— START OF DOCUMENT —

# Hybrid Rail Buggy - for fun



## judebert (Apr 16, 2008)

The idea seems sound to me, although extremely unorthodox. I like the idea that the car is using all-electric power to get started, and eventually winds up using all-gas power to cruise, with the diff handling the tradeoff automatically.

The two weak links I can see are the controls and the electric motor. (From now on, "motor" is the electric motor, and "engine" is the conventional gasoline engine.

You haven't mentioned the motor mounting, but since the engine is connected to the diff, it sounds like you want the motor connected directly to the wheels. This is a challenge; you need a lot of torque to start moving, but you need to keep the motor below its max RPM even when you're moving at your top speed.

You could insert a clutch or something to disconnect the motor from its wheel(s), but that requires either an extra pedal (ick!), a centrifugal clutch, or extra electronics.

Additionally, the big torque you need to start is rough on batteries. Most controllers don't supply that kind of power, either; you'll need one of the expensive 1000+A controllers. (Then again, we're talking about a rail buggy; maybe you _could_ get away with it.)

The control problem is the more complex issue. Let's start with the basics: the generator can't provide more total energy than it's being fed. We'll also assume that the motor and the engine are connected to the same pedal.

When you just want to start moving, you barely press the accelerator. The engine is running almost at idle, turning the generator with a little bit of energy. Most of the energy required for the motor is coming from the batteries.

As you press the pedal farther down, the engine starts revving. The motor also starts picking up the speed. Some of the engine's output is driving the wheel, and some the generator. But the motor is pulling even _more_ energy than before. The batteries are probably still being drained.

Eventually you get up to cruising speed. Most of the engine's output is driving the wheel; a very little is driving the generator. And the motor is still trying to drive its wheels, too. If you've got a transmission, there's weird stuff going on between the motor and the engine; the engine might be running at 1.5K, while the motor is running near its top end (probably 5K or less). 

All in all, there are a lot of interactions that are difficult to predict. You'd be blazing new trails. If you're comfortable with that, we'd all love to see where it leads you!

However, I'd like to propose an alternative: connect the motor directly to the engine's crankshaft. If this is a VW engine, I'm talking about attaching it through the fan pulley bolt (somehow; you'd have to figure it out in any case). Include an electrical switch to turn the motor on or off, and treat it like an electric turbo.

This solution is nice because the engine speed and motor speed are always identical. When your motor is on, it's pushing the engine and the wheels together. When it's off, it's providing very little resistance to the motor; it's like an additional flywheel. You could wire it to allow you to run the turbo by itself, although it would have to overcome the engine resistance, and some raw fuel would probably be exhausted.

— END OF DOCUMENT —

### PROBLEMS TO SOLVE
1. Answer these questions from the rail buggy post:
(a) What two weak links does the writer see?
(b) What kind of controller does the writer say will be needed?
(c) On a VW engine, through what part would the writer attach the motor?
2. From the rail buggy post, extract the stretch from "# Hybrid Rail" through "conventional gasoline engine.", copying it word for word.
3. Extend the rail buggy post, starting right after its final sentence.
None of the material that follows is needed for these tasks.

— START OF SUPPLIED DATA —

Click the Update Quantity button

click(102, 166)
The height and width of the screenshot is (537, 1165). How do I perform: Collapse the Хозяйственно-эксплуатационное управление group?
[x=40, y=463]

— END OF SUPPLIED DATA —

### ANSWERS FOR THIS EXERCISE
1.
(a) The controls and the electric motor.
(b) One of the expensive 1000+A controllers.
(c) The fan pulley bolt.

2.
# Hybrid Rail Buggy - for fun



## judebert (Apr 16, 2008)

The idea seems sound to me, although extremely unorthodox. I like the idea that the car is using all-electric power to get started, and eventually winds up using all-gas power to cruise, with the diff handling the tradeoff automatically.

The two weak links I can see are the controls and the electric motor. (From now on, "motor" is the electric motor, and "engine" is the conventional gasoline engine.

3.
You could figure something out for recharge, but even if the batteries run dead, you've still got the entire gasoline range of the engine. 

You'd still be trailblazing, though. Nobody's attempted a hybrid conversion here, mostly because of the control issues. 

Good luck!


----------



## codedysfunction (Jan 22, 2009)

Thanks for the quick reply and detailed info. Your thoughts have made me rethink the overall drive train idea. I never gave much thought to the RPM limitations of the electric motor, not to mention the unnecessary wear on the bearings and or brushes when cruising on ICE and the motor shaft being engaged.

I think that I'm going to do version 1 on a small scale. Something like those enclosed cage-type go karts. Hopefully I can find differentials that small and maybe a gearbox to increase the gear ratio of the elec motor and or ICE.

On the subject of elec motors, is there a handy selection guide that you know of? In the past, any time I've used motors (usually small) I've just purchased one over-sized and decreased the voltage to make it work for my purpose. In this case I think selection needs to be pretty close since I don't want to oversize and can't afford to under-size (at least too often).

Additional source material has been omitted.